Nicht beantworten läßt sich naturgemäß die Frage, wie groß wird das
betroffene Gebiet sein.
Eine
andere Möglichkeit besteht in dem zusätzlichen Verschieben einzelner
Satelliten auf andere Bahnpositionen, so dass sich für militärische Zwecke
sowohl eine höhere Genauigkeit aber auch eine hohe Sicherheit im Zugriff auf
ausreichend viele Satelliten ergibt. Die Folge wäre, dass in anderen Gebieten
das Angebot an nutzbaren Satelliten vermindert wird. Bei der augenblicklich
hohen Zahl an aktiven Satelliten (26 .. 28, statt zugesagte 24) sind die
zeitaufwendigen Verschiebungen nicht zwingend erforderlich. Die U.S.A. könnten
allerdings die Satelliten so auf den 6 Bahnen verteilt haben, dass Ausfälle bei
den Satelliten mit überschrittenem "Verfallsdatum" sich möglichst
wenig auf die Erfordernisse im Konfliktgebiet auswirken. Solche Ausfälle würden
dann mindestens zeitweise, wegen der sich ständig ändernden Konstellation der
sichtbaren Satelliten, zu verminderter Genauigkeit in anderen Gebieten führen.

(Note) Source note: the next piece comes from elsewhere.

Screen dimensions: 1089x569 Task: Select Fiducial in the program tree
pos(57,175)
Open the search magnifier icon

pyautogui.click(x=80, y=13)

Die Block II /IIA-Satelliten haben beispielsweise eine Konstruktionslebensdauer
von 7,5 Jahren mit einer erwarteten mittleren Betriebsdauer von 6 Jahren. Aus
diesen rechnerischen Lebenserwartungen könnten sich Probleme ergeben, denn es
tun inzwischen 17 Satelliten zwischen 9 und 13 Jahren Dienst.
Neben
der Manipulation des Satelliten-Navigationssystemes sind vor Ort auch direkte,
aktive Störungen des Empfangs der GPS-Signale zu erwarten. Entsprechende
Versuche wurden von verschiedenen Staaten Mitte der 90ger Jahre unternommen. Die
Auswirkungen werden sich auf das Konfliktumfeld beschränken. Sollte aber außerhalb
des eigentlichen Konfliktgebietes die Gefahr eines Angriffes mit Unterstützung
von GPS für kritische Einrichtungen der U.S.A. bestehen, so muss damit
gerechnet werden, dass Signalstörungen auch in deren Umgebung vorgenommen
werden.
Während
der Kosovo-Krise wurden Teile der sonst frei zugänglichen Informationen für
zivile Nutzer gesperrt, was jedoch keine Auswirkung auf die normale Navigation
hatte. Die Informationen waren für exakte Bahnberechnungen der GPS-Satelliten
erforderlich.
Die
Konsequenzen?
Als
Schlussfolgerung ergibt sich daraus: solange man sich weitab vom Konfliktgebiet
oder gefährdeten Einrichtungen befindet, dürfte mit gravierenden Einschränkungen
bei der GPS-Navigation nicht zu rechnen sein. Trotzdem entspricht es guter
Verhaltensweise, sich nicht auf ein Navigationssystem allein zu verlassen,
selbst eine parallel mitgeführte Koppelrechnung bietet zusätzliche Sicherheit.